We pulled the access log, ran a one-line count on unique request
paths, and stopped reading at line two. In a single hour the site
had served 41,000+ unique URLs, every one of them a permutation
of the same six product categories with three to seven attribute
filters appended. A real human shopper had visited maybe forty of
those URLs across the night. The other forty-thousand-nine-hundred-
and-sixty had been requested by two bots: Facebook's external-hit
crawler from a known public subnet, and MJ12bot from one of its
usual addresses. Neither of them was malicious. Both of them were
treating the site's faceted navigation the way a brute-force script
treats wp-login.
This post is the postmortem for that incident, and for a sibling
incident on the same server three weeks earlier. If you have found
your way here from Googling woocommerce facebook crawler or
mj12bot wordpress block or cpanel block bots .htaccess, you are
in the right place. We will cover the combinatorics that make
WooCommerce filters uniquely dangerous, the diagnostic flow we ran
on the box, the three-layer fix that actually closed the ticket,
and an honest description of what ServerGuard does and does not
do for this scenario today.
The symptom: minute-scale FPM exhaustion on a single account
The first thing you see is not a crawler error. There is no crawler
error. What you see is a per-user PHP-FPM pool that climbs from
60% to 100% in roughly twenty seconds, holds there for two minutes,
drains for forty seconds, and climbs again. The shop archive times
out during the spikes and serves in 800ms in between. The error log
has nothing useful in it, because the requests that are filling the
pool are technically legitimate. They are GETs to
/shop/?color=red&size=L, just with thirty thousand variations on
which color, which size, and which material.

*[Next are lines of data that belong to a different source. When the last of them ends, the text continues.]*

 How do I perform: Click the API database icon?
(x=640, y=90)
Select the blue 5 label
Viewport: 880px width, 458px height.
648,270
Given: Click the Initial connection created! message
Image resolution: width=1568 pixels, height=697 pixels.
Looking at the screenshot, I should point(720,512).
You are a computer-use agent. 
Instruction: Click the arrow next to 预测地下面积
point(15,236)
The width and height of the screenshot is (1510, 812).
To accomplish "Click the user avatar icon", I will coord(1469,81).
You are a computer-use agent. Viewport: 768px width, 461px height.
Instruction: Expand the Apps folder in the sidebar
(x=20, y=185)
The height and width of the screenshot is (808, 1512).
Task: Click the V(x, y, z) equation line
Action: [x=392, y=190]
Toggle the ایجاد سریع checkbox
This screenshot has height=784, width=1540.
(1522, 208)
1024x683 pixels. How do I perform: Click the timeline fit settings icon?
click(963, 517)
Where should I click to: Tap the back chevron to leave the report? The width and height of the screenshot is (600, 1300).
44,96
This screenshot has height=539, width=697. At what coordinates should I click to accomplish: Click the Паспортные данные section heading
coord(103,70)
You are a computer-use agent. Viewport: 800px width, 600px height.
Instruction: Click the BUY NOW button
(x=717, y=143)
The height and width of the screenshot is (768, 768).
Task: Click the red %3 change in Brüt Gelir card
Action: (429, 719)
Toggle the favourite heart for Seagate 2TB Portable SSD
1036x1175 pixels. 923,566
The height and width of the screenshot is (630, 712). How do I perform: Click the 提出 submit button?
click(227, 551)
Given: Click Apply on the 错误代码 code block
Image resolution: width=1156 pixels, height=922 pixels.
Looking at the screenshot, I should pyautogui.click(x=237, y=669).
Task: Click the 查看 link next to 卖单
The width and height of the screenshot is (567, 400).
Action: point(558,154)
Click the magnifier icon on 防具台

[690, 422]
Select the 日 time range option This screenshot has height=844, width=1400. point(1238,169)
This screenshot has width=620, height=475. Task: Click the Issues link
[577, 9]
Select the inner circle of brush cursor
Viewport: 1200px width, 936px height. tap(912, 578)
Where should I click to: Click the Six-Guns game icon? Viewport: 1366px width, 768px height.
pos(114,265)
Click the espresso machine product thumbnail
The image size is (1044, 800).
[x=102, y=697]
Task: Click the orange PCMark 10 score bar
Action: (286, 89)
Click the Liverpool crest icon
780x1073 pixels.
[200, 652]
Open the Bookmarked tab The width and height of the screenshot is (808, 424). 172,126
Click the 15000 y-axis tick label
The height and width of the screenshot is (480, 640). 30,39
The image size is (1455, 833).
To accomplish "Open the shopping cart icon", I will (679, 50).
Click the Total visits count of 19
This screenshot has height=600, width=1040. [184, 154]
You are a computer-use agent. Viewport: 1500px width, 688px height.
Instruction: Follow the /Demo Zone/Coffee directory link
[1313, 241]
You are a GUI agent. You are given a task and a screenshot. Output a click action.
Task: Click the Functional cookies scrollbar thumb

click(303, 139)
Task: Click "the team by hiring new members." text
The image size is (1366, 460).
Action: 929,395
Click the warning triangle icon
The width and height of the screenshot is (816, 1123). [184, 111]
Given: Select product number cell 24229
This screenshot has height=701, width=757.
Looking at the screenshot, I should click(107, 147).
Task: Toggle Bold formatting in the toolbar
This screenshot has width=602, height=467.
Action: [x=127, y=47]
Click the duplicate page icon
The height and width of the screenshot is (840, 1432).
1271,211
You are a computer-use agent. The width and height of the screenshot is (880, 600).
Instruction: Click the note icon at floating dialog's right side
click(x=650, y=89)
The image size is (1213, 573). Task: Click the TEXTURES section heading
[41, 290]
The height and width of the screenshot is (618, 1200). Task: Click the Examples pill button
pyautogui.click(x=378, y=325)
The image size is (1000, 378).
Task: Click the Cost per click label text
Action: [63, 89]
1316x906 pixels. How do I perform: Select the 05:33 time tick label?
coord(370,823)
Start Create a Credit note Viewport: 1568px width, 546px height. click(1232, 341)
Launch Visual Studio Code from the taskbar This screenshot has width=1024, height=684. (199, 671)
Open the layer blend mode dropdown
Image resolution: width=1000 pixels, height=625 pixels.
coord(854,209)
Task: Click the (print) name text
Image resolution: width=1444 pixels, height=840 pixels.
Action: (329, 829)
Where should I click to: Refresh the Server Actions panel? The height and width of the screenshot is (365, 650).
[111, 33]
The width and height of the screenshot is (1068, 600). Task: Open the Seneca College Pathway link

The graph that gives the game away is the request-rate panel by
user agent, not the FPM panel. When we filtered the Apache log by
the User-Agent field for the previous six hours, two strings
accounted for 94% of all requests against this single account:
facebookexternalhit/1.1 (+http://www.facebook.com/externalhit_uatext.php)
Mozilla/5.0 (compatible; MJ12bot/v1.4.8; http://mj12bot.com/)The rest of the requests were ordinary browser traffic. Forty-six humans had visited that night. The remaining several tens of thousands of requests were two crawlers walking the same product catalogue in slow motion, exhaustively, one filter combination at a time.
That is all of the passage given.